Is a 2lb a week fat loss okay a week as a natty or would you recommend a 1lb to retain as much muscle as possible?


----------



## ah24 (Jun 25, 2006)

Depends..

Are you on thermogenics? AAS? How fat are you?


----------



## Fortunatus (Apr 12, 2013)

I've recently cut down lost about 10lbs in a month. I felt fine I don't think I lost any muscle, I lost no width and my strength actually went up a little bit or stayed the same on all lifts so I assume I didn't loose any or much muscle mass.

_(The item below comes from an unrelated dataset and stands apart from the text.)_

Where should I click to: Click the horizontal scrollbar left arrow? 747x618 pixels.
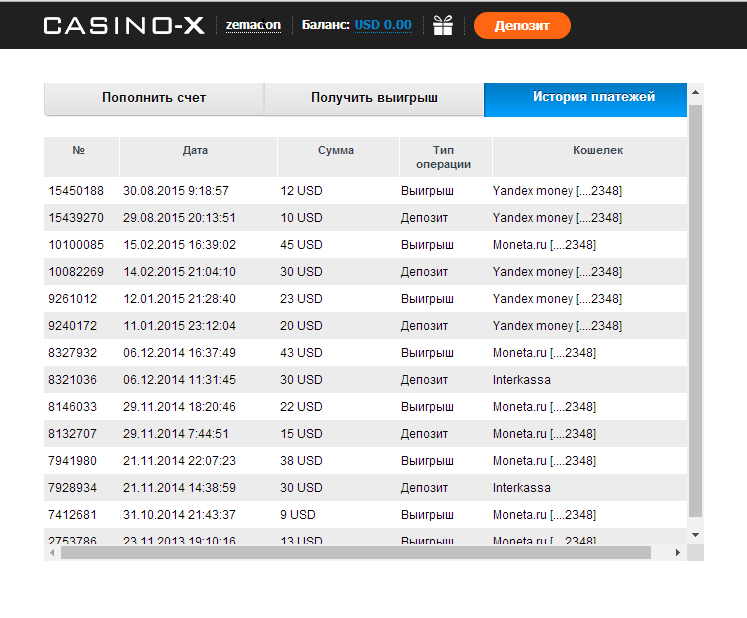pos(52,552)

EDIT: went from 13st 6lb to 12st 10lb I wasn't holding too much fat before, love handles and around the abs mostly although I lost alot of fat on my shoulders it seems


----------



## rsd147 (Nov 14, 2012)

ah24 said:


> Depends..
> 
> Are you on thermogenics? AAS? How fat are you?


Not on anything like that no. Currently around 15% body fat


----------



## rsd147 (Nov 14, 2012)

Fortunatus said:


> I've recently cut down lost about 10lbs in a month. I felt fine I don't think I lost any muscle, I lost no width and my strength actually went up a little bit or stayed the same on all lifts so I assume I didn't loose any or much muscle mass.
> 
> EDIT: went from 13st 6lb to 12st 10lb I wasn't holding too much fat before, love handles and around the abs mostly although I lost alot of fat on my shoulders it seems


Sound mate. Thanks


----------



## simonthepieman (Jun 11, 2012)

i've done it fine at that rate. No apparent loss of muscle or strength


----------



## DazUKM (Nov 22, 2012)

Depends how fat u are tbh, I don't mind losing 2lb myself cos who wants to be cutting for ages


----------



## Fortunatus (Apr 12, 2013)

goldenballs23 said:


> Post your diet.


My diet wasn't great I should of ate more solids etc but to be totally honest I'm a lazy basterd and just thought I'm going to get rid of it as quickly as possible, So I pretty much done a complete carb cut diet.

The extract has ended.